# [Short task]
Convert the rows below into a Markdown table with the columns "Number" and "Line", starting with the line that contains "Screen dimensions: 792x1193" and going on through the line that contains "Action: coord(274,664)", both included. Leave out blank lines and the pictures.

# [Information provided]
-*-*-

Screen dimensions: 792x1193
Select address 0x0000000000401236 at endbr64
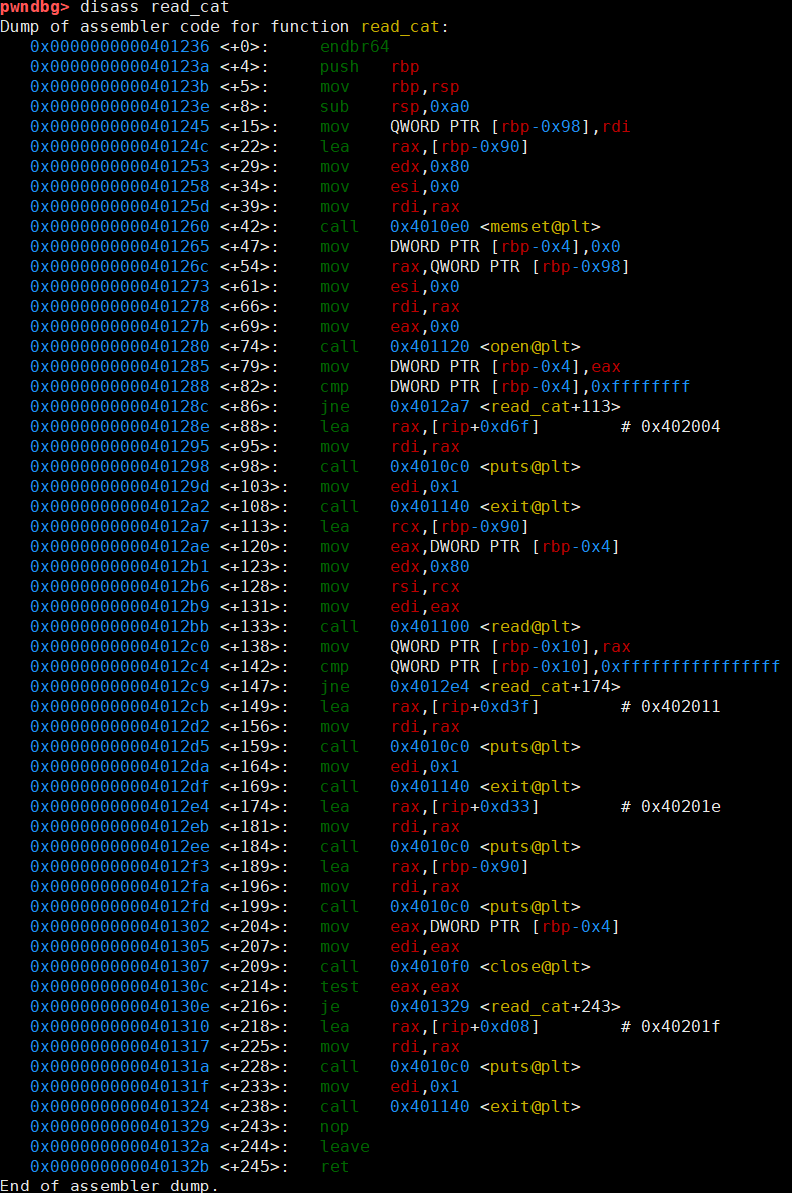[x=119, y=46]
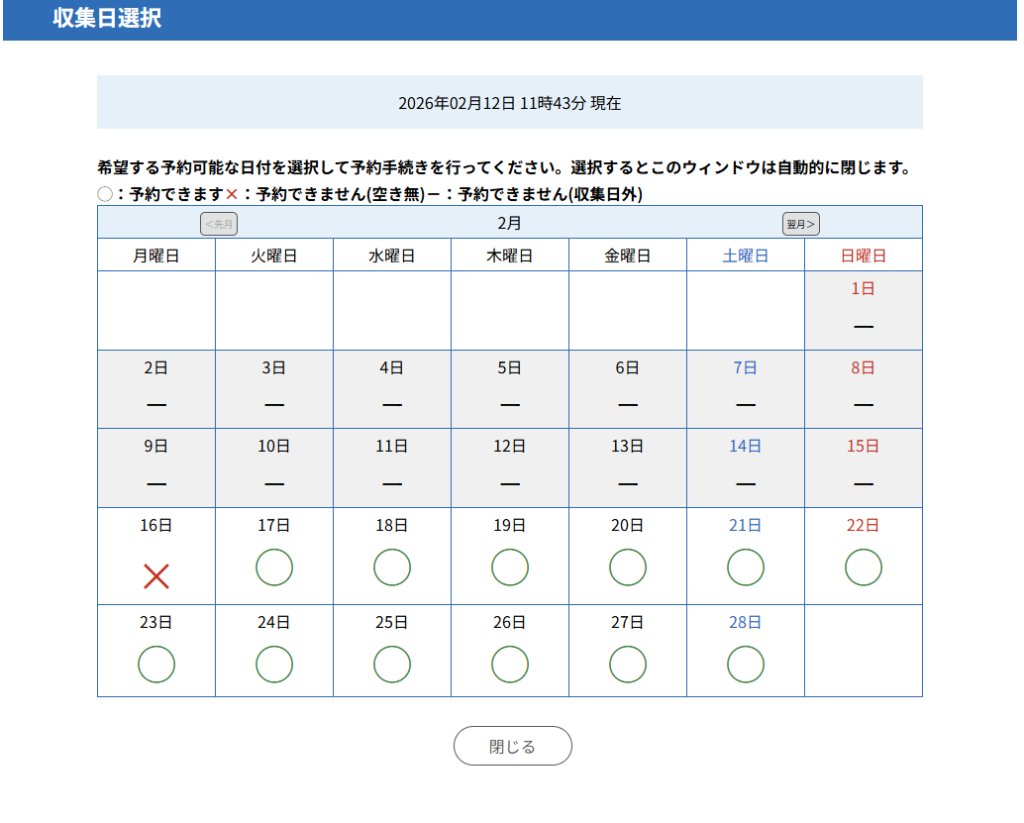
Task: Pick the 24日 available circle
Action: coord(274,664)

-*-*-

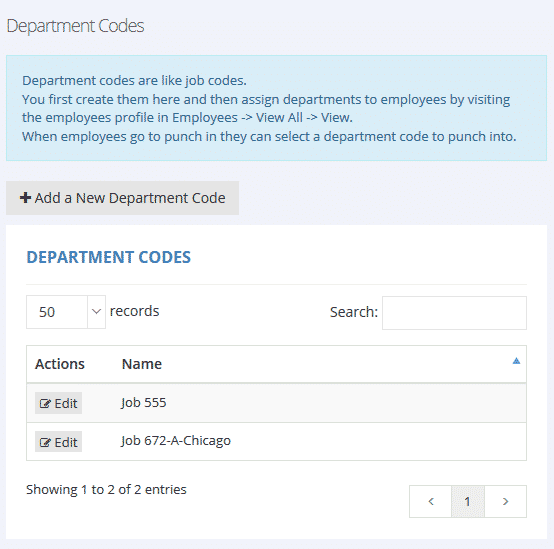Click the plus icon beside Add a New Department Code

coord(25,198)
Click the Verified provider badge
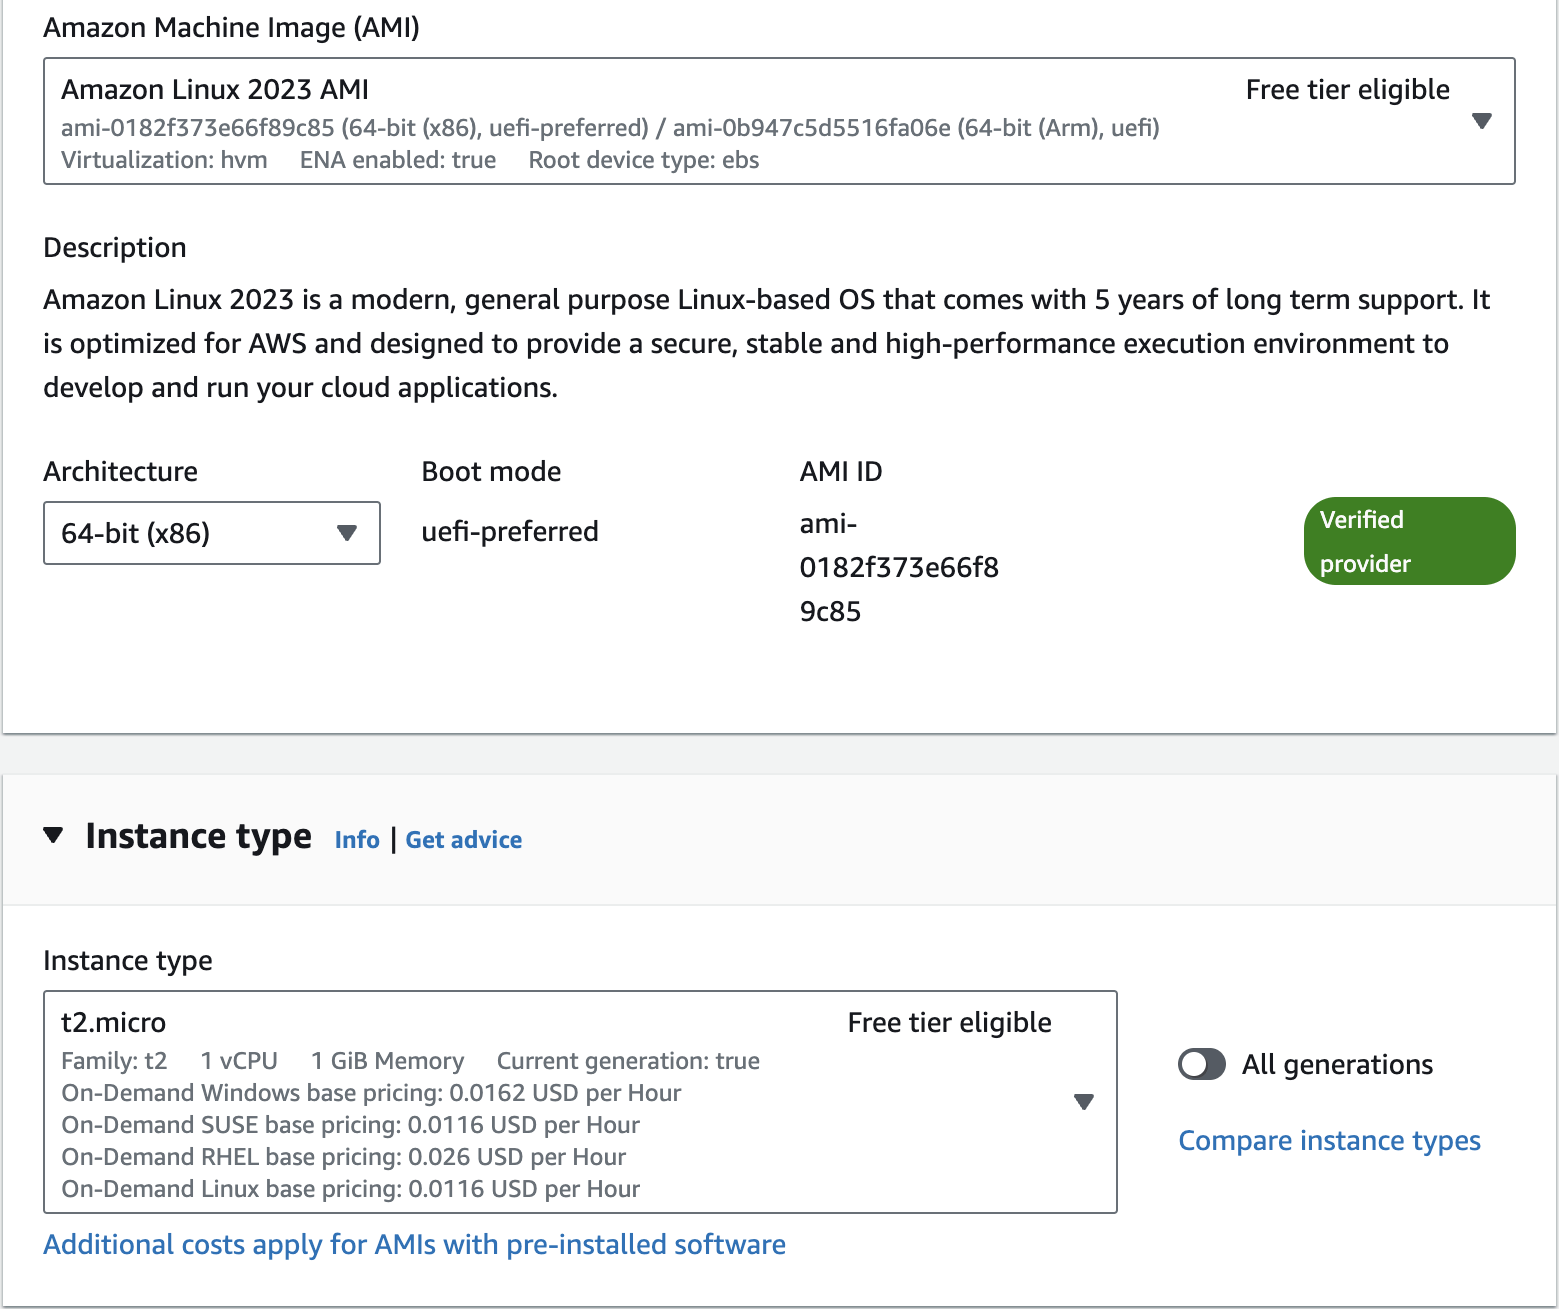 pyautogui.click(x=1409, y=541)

-*-*-

# [Solution to the problem]
| Number | Line |
|---|---|
| 1 | Screen dimensions: 792x1193 |
| 2 | Select address 0x0000000000401236 at endbr64 |
| 3 | [x=119, y=46] |
| 4 | Task: Pick the 24日 available circle |
| 5 | Action: coord(274,664) |